This requires two modifications: one in the host code to set up the more complex flags, and another in the kernel code to take advantage of the bits.

Kernel code

Create a new kernel called src/your_login/step_world_v5_packed_properties.cl based on the v4 kernel.

At the top of the code, read the properties for the current cell into a private uint variable. This value will be read once into fast private memory, and then from then on it can be accessed very cheaply. For each of the branches, rewrite it to check bit-flags in the variable. For example, if your private properties variable is called myProps, and you decided bit 3 of the properties indicated whether the cell above is an insulator, the first branch could be re-written to:

// Cell above
if(myProps & 0x4) {
    contrib += outer;
    acc += outer * world_state[index-w];
}

The other neighbours will need to depend on different bits in the properties.

Host code

Create a new implementation called src/your_login/step_world_v5_packed_properties.cpp based on the v4 host code.

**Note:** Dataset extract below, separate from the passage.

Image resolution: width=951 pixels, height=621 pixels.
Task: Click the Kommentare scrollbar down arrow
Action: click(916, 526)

In the host code, you need to make sure the the correct flags have been inserted into the properties buffer. This should only have local effect, so we cannot modify world.properties directly. Instead create a temporary array in host memory:

std::vector<uint32_t> packed(w*h, 0);

and fill it with the appropriate bits. This will involve looping over all the co-ordinates, using the following process at each (x,y) co-ordinate:

packed(x,y) = world.properties(x,y)
if world.properties(x,y) is normal:
    if world.properties(x,y-1) is insulator:
        packed(x,y) = packed(x,y) + 4
    if world.properties(x,y+1) is insulator:
        packed(x,y) = packed(x,y) + 8
    # Handle left and right cases

This process takes some time (though it could be parallellised), but we don't care too much, as it only happens once for multiple time iterations. Once the array is prepared, it can be transferred to the GPU instead of the properties array.

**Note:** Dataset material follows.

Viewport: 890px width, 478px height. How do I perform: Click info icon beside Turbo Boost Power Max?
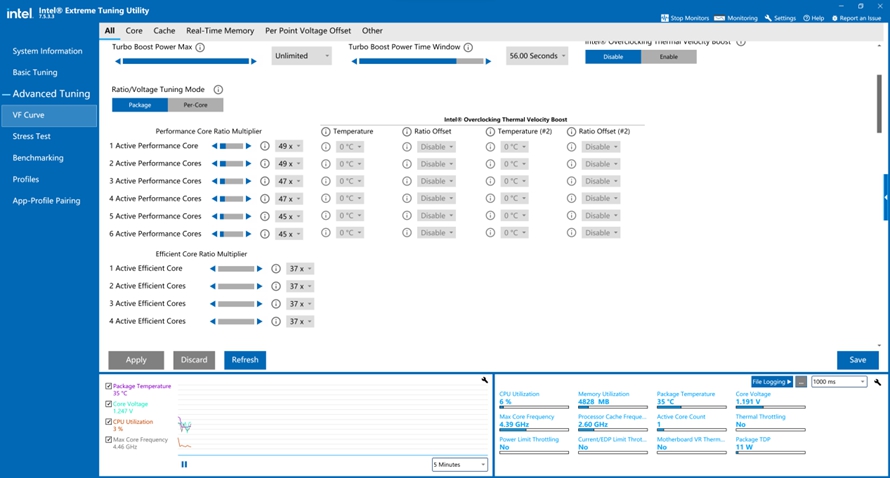point(200,47)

This got my laptop up to about 2.5x speedup, so faster than the two cores in my device can go. On an AWS g2 GPU instance I looked at a 5000x5000 grid, stepped over 1000 time steps, which is more at the resolution we typically use:

time (bin/make_world 5000 0.1 1 | bin/step_world 0.1 1000 1 > /dev/null)
time (bin/make_world 5000 0.1 1 | bin/dt10/step_world_v3_opencl 0.1 1000 1 > /dev/null)
time (bin/make_world 5000 0.1 1 | bin/dt10/step_world_v4_double_buffered 0.1 1000 1 > /dev/null)
time (bin/make_world 5000 0.1 1 | bin/dt10/step_world_v5_packed_properties 0.1 1000 1 > /dev/null)

For my code, I found:

Method time (secs) speedup (total) speedup (incremental)
software 164.6 1.0 1.0
opencl 66.2 2.5 2.5
doublebuff 9.0 18.3 7.5
packing 6.5 25.3 1.4

I strongly encourage you to also try the software OpenCL provider. The AWS GPU instance has both a GPU and software provider installed, and you can use HPCE_SELECT_PLATFORM to choose which one you want. The GPU instance only has 16 cores, and the code is not optimised for CPU-based OpenCL providers, but it should still be less than half the time of the original software.

Further optimisations

In this context of this particular coursework, we won't go any further, but the next issue to tackle would be the small amount of work being done by each thread. At each co-ordinate there are only a handful of operations performed, so it would be good to agglomerate (batch up) some of those operations, to reduce scheduling overhead. This agglomeration could be temporal, by partially unrolling multiple iterations, or spatial, by grouping together consecutive iterations into one larger iteration.

We are also not using shared memory at all, which is wasting a precious resource. For this problem we want to have all processors working on the same problem, which means they need to communicate via global memory and perform global barriers (which don't formally exist). However, there are certain locking mechanisms that can be used to co-ordinate this, and a hierarchical approach could be used:

Such an approach would rely on hardware level knowledge to avoid deadlock, but is the kind of thing that might be done in practise.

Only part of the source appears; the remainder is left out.